Pese a que la premisa es imposible de probar, sirve para etiquetar como partidarios del caos a los críticos de las acciones del gobierno. Pues sí, ¿a quién, en su sano juicio, se le antoja estar peor?
El miércoles, en su conferencia mañanera, el presidente Andrés Manuel López Obrador recurrió al discurso de “nosotros o el caos”. Cuestionado sobre si su gobierno asumiría el pago de la deuda de Pemex, el mandatario afirmó que él aplica una política contraria a la de “los tecnócratas corruptos y sus jefes”, que pretendían arruinar a esa empresa y a la Comisión Federal de Electricidad.
“Nada más imaginen que no se hubiese dado el cambio en el 18 –agregó–, ya Pemex estaría en bancarrota, la Comisión Federal lo mismo, y un caos en el país. No soy adivino, pero tengo sensibilidad. Si no hubiese cambiado esa política de saqueo, el país estaría hundido, no hubiesen podido enfrentar la pandemia como lo hicimos, hubiese costado muchísimo más vidas, estaría el país destrozado”.
Como digo, es imposible saber qué habría pasado en caso de ganar otra opción política las elecciones de hace tres años. Aun así, es fácil de sostener que Pemex no ha dejado de ser un lastre para las finanzas públicas y es temerario especular que con un gobierno distinto habrían muerto más de las 293 mil personas que, de acuerdo con datos oficiales –o 454 mil, si tomamos en cuenta el exceso de mortalidad–, han fallecido a la fecha.
Pero no es nuevo ese planteamiento en México. En los discursos de otros presidentes podemos encontrar afirmaciones igualmente incomprobables.
Por ejemplo, en su último Informe de Gobierno, el 1 de septiembre de 1988, Miguel de la Madrid aseveró: “Hemos superado dificultades que hubieran doblegado a otras sociedades. Podemos felicitarnos, los mexicanos, porque nuestra vialidad como nación está reafirmada: salimos adelante (…) Unidos hicimos que fueran falsos los vaticinios de quienes, con desconocimiento de la fortaleza del pueblo de México, pronosticaban el derrumbe de las instituciones”.

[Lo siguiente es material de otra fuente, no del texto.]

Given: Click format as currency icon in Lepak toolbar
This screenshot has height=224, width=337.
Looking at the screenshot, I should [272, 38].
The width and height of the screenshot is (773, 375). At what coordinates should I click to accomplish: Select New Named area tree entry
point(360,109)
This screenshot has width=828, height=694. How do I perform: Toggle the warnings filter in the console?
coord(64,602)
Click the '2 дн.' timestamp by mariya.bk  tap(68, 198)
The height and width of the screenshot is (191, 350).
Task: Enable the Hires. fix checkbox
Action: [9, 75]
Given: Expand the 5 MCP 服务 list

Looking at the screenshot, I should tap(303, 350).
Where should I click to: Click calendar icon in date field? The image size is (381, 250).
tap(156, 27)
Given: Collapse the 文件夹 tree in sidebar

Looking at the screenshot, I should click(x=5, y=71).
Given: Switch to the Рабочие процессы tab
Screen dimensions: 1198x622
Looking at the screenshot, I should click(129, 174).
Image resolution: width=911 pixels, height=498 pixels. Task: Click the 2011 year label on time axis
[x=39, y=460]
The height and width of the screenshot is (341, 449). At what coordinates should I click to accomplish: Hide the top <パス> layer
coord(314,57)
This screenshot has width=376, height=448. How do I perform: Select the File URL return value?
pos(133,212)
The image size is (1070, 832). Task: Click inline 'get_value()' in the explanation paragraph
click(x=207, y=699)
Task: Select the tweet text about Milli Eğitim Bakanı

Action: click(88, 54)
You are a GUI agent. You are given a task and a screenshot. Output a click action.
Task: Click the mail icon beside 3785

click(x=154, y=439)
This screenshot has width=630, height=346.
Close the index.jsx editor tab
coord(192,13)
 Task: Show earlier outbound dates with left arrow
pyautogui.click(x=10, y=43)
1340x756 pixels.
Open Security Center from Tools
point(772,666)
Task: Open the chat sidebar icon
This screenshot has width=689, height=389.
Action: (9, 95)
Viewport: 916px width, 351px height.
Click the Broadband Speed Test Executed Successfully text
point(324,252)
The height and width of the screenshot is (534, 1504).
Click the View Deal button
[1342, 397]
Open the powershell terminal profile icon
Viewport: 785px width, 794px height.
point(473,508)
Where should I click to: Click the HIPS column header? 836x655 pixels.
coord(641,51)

O José López Portillo, en su cuarto Informe, en 1980: “En el primer momento lo importante era salvar la estructura productiva. Era la única que teníamos. A ella estaban vinculadas las ordenaciones del empleo y las instituciones de justicia social que funcionan. La primera etapa bianual, restauración de la economía, se cumplió a satisfacción, lográndose, además, una de las dos prioridades del plan original, la energética. Fue posible porque todos lo quisimos y con ello recobramos la confianza en nosotros mismos. De no haber sido así, no quiero imaginar el abismo en que estaríamos”.
O Luis Echeverría, en su segundo Informe, en 1972: “A pesar de los problemas que heredamos tanto del pasado remoto como de épocas recientes; a pesar de los obstáculos que levantan, a cada paso, tanto los partidarios del inmovilismo, como los de la anarquía, la actual administración ha renovado los fundamentos de nuestra convivencia democrática (…) La simulación y el engaño comienzan a pertenecer a otra época. Hemos elegido la verdad sobre el eufemismo y la mentira a medias. El pueblo no admite sistemas de poder cerrado ni decisiones tramadas en la sombra. Rechaza a los falsificadores de la democracia y a los publicistas de un ilusorio progreso”.
Recurrentemente, los gobernantes someten retóricamente a sus gobernados a una falsa disyuntiva: ellos o el desastre, el abismo, el caos.